Hot Chips Big iron sales are still generating $6bn to $7bn a year for IBM - which is enough to justify designing its own Power processors and building its own wafer baker.
At the Hot Chips conference at Stanford University on Monday, some of the chief architects behind the Power8 electronics were on hand to show off the feeds and speeds of the next-generation motor for the company's Power Systems lineup.
Significantly, the Power8 chip is also the foundation for Big Blue's OpenPower consortium - an effort to make it easier to hook networking, accelerators and other features into Power processors by allowing third parties to license chunks of intellectual property in the style of ARM Holdings and its RISC cores.
IBM announced the OpenPower effort earlier this month, with GPU maker Nvidia, network chip maker Mellanox Technologies, motherboard maker Tyan, and advertising moneymaker Google all lending their support to the cause.
Whether or not the OpenPower effort gains traction remains to be seen; the Power8 is so clearly engineered for midrange and enterprise systems for running applications on a giant shared memory space, backed by lots of cores and threads. Power8 does not belong in a smartphone unless you want one the size of a shoebox that weighs 20 pounds. But it most certainly does belong in a badass server, and Power8 is by far one of the most elegant chips that Big Blue has ever created, based on the initial specs.
IBM's Power8 processor
Jeff Stuecheli, who has the title of chief nest architect for the Power8 processor, gave the presentation at Hot Chips going over the feeds and speeds. If the cores on a Power chip are the eggs, then the chief nest architect worries about all of the other things that surround the cores - what Intel calls the uncore regions when it talks about chips.
The Power8 nest is lined with L3 caches, PCI-Express and DDR memory controllers, various other accelerators to speed up functions that might otherwise run on the cores, and the NUMA interconnects for implementing shared memory across multiple sockets.

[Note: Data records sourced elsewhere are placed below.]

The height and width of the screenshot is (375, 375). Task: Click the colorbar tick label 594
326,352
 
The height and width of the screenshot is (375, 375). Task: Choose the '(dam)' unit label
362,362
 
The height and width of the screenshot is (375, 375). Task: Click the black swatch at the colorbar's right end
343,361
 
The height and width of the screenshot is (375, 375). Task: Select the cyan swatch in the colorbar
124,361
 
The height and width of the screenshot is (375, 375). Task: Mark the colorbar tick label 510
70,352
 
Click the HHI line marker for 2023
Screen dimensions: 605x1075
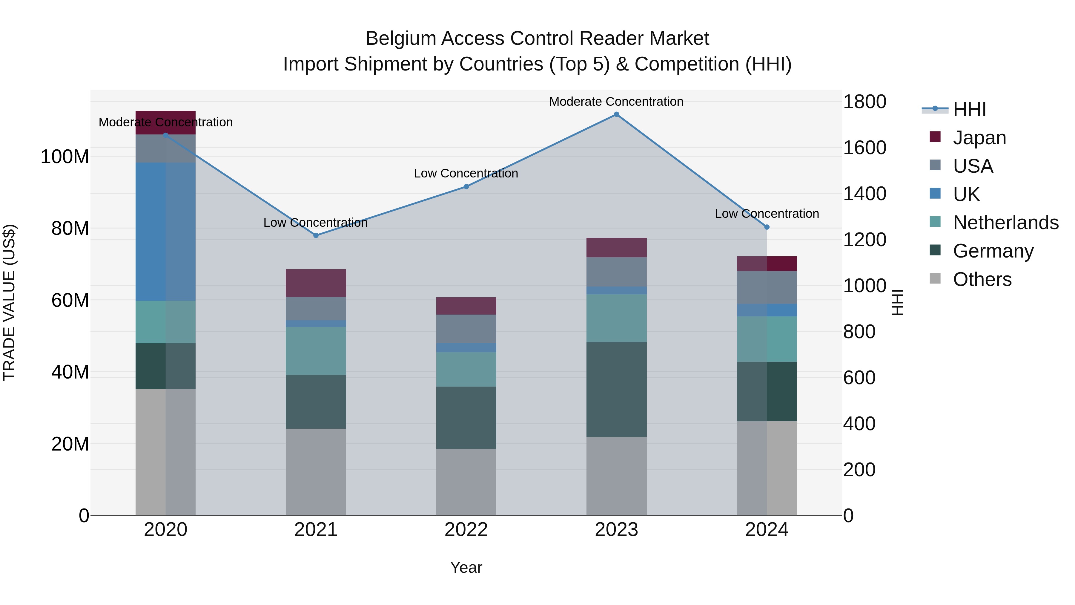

The evolution of the Power chips for the last decade
With the Power8 chip, IBM has a few goals. First, the company is shifting from the 32-nanometer processes used for the relatively recent Power7+ chips to a 22-nanometer process. The shrinking of the transistor gates allows IBM to add more features to a die, cranks the clocks, or do a little of both.
Judging from the Power8, it looks like IBM is content to keep in the same clock speed range as the Power7+ chips - around 4GHz, give or take a little. It'll also move PCI-Express 3 controllers into the chip package to keep those hungry little Power8 cores fed; these controllers will offer a coherent memory protocol to external accelerators as well as a new cache hierarchy that goes all the way out to the L4 cache.
As expected, IBM is also goosing the number of processor threads per core with Power8, doubling it up to eight per core. IBM has been vague about how many cores it might squeeze onto a die with the 22-nanometer shrink, and it could have probably done as many as sixteen cores if it had not added so much eDRAM L3 cache memory with the Power7+ and then boosted it even further with the Power8.
On the workloads that Big Blue is targeting with its Power Systems iron, having more cache and cores running at near peak utilisation is more important than having lots of cores on a die. Just as is the case for mainframes, at the prices that IBM has to charge for Power Systems servers, the chip has to be architected to run at close to full-tilt-boogie in a sustained manner. If IBM can do that, then it can garner the prices it commands and the profits we all presume it gets from Power Systems.
The Power8 core looks a lot like the Power7+ core, with some tweaks
The Power8 chip is implemented in IBM's familiar high-k metal gate processes, which include copper and silicon-on-insulator technologies in a 22-nanometer process. The precise transistor count was not given during the presentation, but the Power8 chip weighs in at 650 square millimetres; this is a bit bigger than Power7+, which used a 32-nanometer process, had 2.1 billion transistors, and a surface area of 567 square millimetres.
The Power8 core has a total of sixteen execution pipes. These include two load store units (LSUs) and a condition register unit (CRU), a branch register unit (BRU), and two instruction fetch units (IFUs). There are two fixed-point units (FXUs), two vector math units (VMXs), a decimal floating unit (DFU), and one cryptographic unit (not labeled in the core diagram above).
Each core now has eight threads implemented using simultaneous multithreading (what IBM calls SMT8), instead of four threads per core with the Power7 and Power7+ chips. And like earlier Power chips, this SMT is dynamically tuneable so a core can have one, two, four, or eight threads fired up.